Keeping sled dog racing alive in the Upper Midwest is a group of dedicated racers, event organizers, and volunteers who are all-in on the sport. The CopperDog had 840 volunteers, CopperDog Board Chair Doug Harrer said. For reference, the village of Calumet’s population was 621 at the last census. Those volunteers come from all across the country just to be around the action.
“We’ve got people from Pennsylvania, from California. We pull people from all over,” Harrer says. The UP200 lines up over 100 volunteers per year at the Grand Marais checkpoint alone, the race website states. Grand Marais had a population of 234 at the last census.
Despite the disappointing winter that saw the cancellation of the UP200 as well as the Tahquamenon Country Sled Dog Race, the Upper Midwest remains one of the top places for sled dog racing in the Lower 48.
“I think the vast majority of Michiganders or Midwesterners might not even realize that there’s a rich mushing legacy and culture community in this area,” Mari Vaydik, Vice President of the Upper Peninsula Sled Dog Association, says.

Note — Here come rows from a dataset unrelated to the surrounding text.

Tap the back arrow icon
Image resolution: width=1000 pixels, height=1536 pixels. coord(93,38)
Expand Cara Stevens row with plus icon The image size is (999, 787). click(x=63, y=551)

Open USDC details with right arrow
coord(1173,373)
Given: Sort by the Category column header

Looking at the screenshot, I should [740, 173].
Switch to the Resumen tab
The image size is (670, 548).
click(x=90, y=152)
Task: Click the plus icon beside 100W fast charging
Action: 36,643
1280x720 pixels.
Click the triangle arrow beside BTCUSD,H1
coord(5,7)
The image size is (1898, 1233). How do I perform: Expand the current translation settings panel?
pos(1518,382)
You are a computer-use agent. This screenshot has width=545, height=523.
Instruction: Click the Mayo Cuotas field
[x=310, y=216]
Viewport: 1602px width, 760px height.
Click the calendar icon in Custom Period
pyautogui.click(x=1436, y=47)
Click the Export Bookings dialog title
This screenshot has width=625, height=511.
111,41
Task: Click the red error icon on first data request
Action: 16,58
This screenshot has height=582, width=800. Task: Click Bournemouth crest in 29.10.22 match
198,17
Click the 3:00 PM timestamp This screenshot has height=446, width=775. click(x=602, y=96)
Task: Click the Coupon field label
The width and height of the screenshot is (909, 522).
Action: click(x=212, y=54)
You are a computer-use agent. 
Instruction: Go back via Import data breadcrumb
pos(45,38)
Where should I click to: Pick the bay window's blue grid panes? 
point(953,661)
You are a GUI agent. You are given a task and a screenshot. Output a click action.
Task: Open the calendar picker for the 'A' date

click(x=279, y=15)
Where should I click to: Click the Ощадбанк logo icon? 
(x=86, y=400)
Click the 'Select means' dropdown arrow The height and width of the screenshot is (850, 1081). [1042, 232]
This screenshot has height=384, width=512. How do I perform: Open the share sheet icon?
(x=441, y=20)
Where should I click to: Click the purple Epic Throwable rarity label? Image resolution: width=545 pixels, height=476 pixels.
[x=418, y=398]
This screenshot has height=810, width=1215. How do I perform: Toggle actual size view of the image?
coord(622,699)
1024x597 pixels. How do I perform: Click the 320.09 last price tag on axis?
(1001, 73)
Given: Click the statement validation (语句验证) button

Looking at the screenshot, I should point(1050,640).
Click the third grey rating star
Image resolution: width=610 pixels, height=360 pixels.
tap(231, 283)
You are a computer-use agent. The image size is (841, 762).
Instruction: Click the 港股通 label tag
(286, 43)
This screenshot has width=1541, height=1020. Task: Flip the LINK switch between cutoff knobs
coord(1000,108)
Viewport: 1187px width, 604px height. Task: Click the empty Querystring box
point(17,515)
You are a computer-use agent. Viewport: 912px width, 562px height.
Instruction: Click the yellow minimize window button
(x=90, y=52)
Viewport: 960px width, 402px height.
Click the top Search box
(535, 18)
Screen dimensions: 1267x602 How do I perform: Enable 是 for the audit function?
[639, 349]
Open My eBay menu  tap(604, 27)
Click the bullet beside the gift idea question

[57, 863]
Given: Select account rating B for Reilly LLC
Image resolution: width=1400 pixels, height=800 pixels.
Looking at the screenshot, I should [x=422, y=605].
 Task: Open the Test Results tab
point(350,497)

For the communities that these events are in, they realize the impact. Sled dog races can be big draws for spectators. Harrer says that this year’s participation in the CopperDog races is the highest they’ve ever had due to the cancellation of other area races, but he generally sees participation decreasing.
So, besides the question of raising purse amounts, how can these events remain alive for the communities and participants alike? One thing Trudell suggests is shortening the legs to the races. If a leg for each race is 70 miles, for example, mushers have to consistently train dogs to run 70 miles at a time, which can be a massive time commitment.
Ultimately, it comes down to getting younger generations interested in it, whether that’s by shortening race legs, upping purse totals, or something else entirely.
“It’s just trying to get the younger mushers involved and have a passion for it, because that’s what it takes,” he says.